*THE PROBLEM*: No pictures go into the copy. Write out exactly the lines below from the one containing "Task: Select the white colour swatch" through the one containing "Task: Open the 月刃召唤流 tab".

*DATA RECORDS*:
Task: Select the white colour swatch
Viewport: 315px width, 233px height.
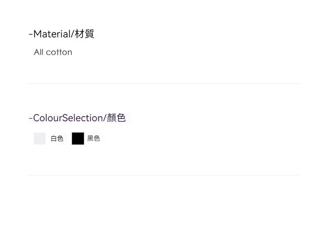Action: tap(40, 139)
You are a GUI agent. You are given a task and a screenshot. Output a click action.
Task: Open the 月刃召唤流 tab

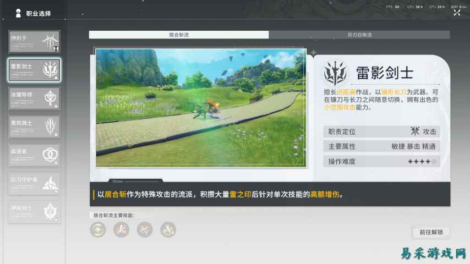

...

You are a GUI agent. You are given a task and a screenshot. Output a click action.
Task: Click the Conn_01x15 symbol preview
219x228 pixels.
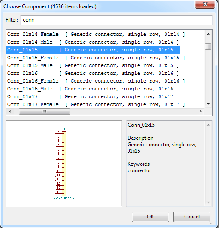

* * *

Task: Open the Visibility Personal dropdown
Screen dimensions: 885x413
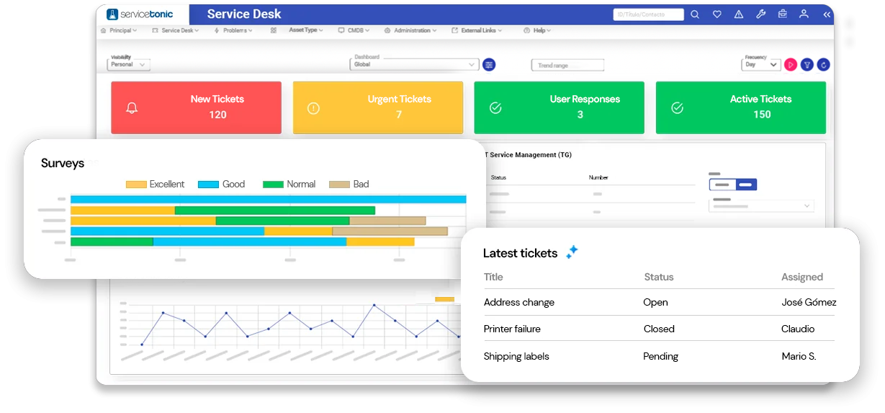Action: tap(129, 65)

*OUTPUT*:
Task: Select the white colour swatch
Viewport: 315px width, 233px height.
Action: tap(40, 139)
You are a GUI agent. You are given a task and a screenshot. Output a click action.
Task: Open the 月刃召唤流 tab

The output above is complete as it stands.